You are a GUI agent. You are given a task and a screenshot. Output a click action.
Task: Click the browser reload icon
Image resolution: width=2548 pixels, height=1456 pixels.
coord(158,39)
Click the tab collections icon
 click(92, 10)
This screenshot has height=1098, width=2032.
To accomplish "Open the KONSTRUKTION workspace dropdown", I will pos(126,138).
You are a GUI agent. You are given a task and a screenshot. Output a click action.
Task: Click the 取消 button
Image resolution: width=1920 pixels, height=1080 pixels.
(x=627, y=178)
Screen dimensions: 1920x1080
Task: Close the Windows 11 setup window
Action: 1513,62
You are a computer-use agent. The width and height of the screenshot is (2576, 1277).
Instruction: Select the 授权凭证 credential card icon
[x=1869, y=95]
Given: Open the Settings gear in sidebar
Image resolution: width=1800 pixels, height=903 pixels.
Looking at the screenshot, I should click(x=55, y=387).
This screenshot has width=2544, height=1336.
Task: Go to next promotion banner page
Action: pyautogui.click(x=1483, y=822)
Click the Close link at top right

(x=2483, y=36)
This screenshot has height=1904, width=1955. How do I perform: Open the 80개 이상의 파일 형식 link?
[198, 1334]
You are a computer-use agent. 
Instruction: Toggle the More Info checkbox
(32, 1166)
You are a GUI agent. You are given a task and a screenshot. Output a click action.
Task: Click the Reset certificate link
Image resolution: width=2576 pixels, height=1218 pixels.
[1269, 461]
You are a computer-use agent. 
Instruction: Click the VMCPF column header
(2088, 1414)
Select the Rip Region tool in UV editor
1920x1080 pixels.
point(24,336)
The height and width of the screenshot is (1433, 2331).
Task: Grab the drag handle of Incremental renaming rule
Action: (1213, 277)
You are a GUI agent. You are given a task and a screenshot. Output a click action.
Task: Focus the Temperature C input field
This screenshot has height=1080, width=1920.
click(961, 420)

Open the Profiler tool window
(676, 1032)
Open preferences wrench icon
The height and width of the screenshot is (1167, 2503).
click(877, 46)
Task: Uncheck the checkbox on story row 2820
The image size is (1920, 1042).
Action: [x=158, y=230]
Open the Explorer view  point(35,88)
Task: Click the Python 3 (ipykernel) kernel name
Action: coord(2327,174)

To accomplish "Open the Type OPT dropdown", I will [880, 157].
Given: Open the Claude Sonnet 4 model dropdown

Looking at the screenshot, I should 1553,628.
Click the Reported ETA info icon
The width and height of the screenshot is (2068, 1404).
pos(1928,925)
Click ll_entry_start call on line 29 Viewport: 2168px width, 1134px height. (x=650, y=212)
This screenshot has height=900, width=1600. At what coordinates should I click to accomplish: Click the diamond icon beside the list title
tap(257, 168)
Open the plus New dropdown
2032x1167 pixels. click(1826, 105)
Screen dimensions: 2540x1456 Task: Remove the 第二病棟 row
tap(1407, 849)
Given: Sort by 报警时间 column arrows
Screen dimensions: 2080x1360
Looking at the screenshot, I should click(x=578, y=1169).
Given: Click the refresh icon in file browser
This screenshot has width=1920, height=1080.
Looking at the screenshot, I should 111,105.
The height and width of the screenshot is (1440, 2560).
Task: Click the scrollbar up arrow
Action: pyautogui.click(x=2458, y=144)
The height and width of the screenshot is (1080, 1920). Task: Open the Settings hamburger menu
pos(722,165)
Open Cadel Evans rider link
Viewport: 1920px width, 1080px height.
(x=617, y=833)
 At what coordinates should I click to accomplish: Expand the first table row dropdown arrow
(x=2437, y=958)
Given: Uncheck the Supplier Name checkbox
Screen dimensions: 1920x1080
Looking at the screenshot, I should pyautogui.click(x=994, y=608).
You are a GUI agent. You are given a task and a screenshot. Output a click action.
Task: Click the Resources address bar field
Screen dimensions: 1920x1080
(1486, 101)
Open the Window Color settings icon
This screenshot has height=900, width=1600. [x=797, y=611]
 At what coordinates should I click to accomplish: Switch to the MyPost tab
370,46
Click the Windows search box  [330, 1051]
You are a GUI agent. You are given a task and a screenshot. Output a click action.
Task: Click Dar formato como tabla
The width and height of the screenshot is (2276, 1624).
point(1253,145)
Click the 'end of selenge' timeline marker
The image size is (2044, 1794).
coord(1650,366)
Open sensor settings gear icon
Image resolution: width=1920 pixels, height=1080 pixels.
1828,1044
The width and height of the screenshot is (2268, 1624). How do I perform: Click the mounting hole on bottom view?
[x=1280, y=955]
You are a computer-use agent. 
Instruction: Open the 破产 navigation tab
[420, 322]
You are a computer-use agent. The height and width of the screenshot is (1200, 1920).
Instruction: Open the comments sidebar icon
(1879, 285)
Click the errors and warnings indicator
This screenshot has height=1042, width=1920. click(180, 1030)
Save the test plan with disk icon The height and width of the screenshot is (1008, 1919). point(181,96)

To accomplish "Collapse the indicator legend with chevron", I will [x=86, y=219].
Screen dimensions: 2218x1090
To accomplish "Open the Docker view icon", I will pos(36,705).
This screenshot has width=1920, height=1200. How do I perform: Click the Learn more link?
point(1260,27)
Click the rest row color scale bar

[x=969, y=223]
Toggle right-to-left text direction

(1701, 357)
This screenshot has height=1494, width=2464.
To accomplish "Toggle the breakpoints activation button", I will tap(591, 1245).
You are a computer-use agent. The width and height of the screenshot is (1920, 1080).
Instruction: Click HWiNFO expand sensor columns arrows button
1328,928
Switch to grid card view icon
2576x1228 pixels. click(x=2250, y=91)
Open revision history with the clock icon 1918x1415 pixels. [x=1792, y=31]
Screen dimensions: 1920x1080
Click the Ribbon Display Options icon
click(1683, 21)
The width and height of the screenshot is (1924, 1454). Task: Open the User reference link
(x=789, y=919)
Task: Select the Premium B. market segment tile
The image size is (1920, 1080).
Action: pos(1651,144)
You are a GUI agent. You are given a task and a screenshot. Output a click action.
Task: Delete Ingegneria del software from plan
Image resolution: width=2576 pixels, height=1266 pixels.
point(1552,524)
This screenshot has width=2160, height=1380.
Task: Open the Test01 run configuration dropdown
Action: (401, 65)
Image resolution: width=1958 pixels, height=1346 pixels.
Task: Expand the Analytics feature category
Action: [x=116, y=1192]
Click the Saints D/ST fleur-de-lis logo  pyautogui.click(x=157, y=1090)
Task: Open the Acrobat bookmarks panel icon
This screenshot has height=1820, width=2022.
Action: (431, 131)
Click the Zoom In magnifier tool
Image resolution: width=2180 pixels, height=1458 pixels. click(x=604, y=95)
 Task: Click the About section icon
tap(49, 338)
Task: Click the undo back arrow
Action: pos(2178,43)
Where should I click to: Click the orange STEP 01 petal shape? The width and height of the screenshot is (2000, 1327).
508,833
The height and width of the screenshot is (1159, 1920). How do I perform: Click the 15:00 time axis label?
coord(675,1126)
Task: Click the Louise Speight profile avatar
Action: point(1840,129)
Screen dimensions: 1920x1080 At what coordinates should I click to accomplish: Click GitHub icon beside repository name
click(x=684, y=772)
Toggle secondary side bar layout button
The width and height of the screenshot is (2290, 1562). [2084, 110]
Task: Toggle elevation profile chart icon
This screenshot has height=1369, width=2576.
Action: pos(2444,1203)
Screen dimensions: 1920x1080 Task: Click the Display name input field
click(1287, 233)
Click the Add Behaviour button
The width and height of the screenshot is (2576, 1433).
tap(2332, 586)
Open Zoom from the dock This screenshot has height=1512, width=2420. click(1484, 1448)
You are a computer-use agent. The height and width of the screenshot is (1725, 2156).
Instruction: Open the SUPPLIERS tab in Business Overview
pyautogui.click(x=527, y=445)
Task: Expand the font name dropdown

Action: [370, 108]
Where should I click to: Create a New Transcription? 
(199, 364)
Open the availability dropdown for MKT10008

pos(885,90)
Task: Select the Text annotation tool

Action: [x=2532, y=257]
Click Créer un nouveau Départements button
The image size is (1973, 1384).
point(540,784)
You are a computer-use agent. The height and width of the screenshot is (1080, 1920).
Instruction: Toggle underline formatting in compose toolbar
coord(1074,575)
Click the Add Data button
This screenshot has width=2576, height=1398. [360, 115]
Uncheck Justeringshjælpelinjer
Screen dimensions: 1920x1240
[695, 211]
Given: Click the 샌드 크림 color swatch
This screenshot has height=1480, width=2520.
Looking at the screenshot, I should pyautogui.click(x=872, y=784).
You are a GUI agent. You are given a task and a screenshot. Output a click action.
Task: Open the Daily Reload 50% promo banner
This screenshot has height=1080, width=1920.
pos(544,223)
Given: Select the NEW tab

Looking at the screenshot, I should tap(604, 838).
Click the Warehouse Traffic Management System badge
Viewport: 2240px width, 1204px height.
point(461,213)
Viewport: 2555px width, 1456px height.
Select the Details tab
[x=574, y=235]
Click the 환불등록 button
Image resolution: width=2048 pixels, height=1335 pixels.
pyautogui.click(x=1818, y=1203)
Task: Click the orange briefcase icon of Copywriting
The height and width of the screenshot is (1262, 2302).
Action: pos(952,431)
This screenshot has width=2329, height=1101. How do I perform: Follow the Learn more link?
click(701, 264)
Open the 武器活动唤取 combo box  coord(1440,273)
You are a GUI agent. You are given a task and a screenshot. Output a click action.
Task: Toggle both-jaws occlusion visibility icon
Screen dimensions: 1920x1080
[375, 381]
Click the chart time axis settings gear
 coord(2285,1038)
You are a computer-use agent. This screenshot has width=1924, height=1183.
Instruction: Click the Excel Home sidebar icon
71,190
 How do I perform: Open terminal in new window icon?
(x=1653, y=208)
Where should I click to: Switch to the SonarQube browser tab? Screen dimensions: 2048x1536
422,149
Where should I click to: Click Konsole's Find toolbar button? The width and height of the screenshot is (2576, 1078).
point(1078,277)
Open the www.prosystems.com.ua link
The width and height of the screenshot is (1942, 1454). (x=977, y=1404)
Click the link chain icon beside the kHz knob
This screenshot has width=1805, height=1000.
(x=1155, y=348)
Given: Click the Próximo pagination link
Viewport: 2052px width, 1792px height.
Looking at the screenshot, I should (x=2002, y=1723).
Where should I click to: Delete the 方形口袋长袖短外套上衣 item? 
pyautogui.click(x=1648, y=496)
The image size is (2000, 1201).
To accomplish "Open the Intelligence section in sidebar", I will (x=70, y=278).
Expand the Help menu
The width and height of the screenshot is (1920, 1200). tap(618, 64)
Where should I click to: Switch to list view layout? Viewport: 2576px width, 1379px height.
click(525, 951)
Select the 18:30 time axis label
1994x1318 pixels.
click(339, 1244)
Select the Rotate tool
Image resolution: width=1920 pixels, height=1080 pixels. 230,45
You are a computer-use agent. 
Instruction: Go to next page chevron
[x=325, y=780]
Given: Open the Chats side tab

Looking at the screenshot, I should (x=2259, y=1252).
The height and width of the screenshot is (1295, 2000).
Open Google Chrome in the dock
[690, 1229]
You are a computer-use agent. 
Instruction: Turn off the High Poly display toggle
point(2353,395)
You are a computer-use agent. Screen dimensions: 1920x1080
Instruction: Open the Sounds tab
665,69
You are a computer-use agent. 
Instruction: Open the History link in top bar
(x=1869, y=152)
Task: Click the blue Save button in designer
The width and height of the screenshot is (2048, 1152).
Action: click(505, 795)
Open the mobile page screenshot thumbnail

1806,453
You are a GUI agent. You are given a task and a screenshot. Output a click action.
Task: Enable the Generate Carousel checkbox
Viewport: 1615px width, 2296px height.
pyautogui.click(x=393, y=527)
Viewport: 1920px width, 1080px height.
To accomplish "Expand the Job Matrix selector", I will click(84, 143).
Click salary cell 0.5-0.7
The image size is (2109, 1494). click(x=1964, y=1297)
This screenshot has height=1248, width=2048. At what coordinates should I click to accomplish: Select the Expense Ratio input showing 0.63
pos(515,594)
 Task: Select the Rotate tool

+-------+

» INSTRUCTIONS FOR THE TASK
All lines in the listing above from the line containing "Given: Open the Claude" to the line containing "Given: Sort by 报警时间 column arrows", inclusive, should be retyped exactly; no other lines should appear.

» SOLUTION TO THE EXERCISE
Given: Open the Claude Sonnet 4 model dropdown

Looking at the screenshot, I should 1553,628.
Click the Reported ETA info icon
The width and height of the screenshot is (2068, 1404).
pos(1928,925)
Click ll_entry_start call on line 29 Viewport: 2168px width, 1134px height. (x=650, y=212)
This screenshot has height=900, width=1600. At what coordinates should I click to accomplish: Click the diamond icon beside the list title
tap(257, 168)
Open the plus New dropdown
2032x1167 pixels. click(1826, 105)
Screen dimensions: 2540x1456 Task: Remove the 第二病棟 row
tap(1407, 849)
Given: Sort by 报警时间 column arrows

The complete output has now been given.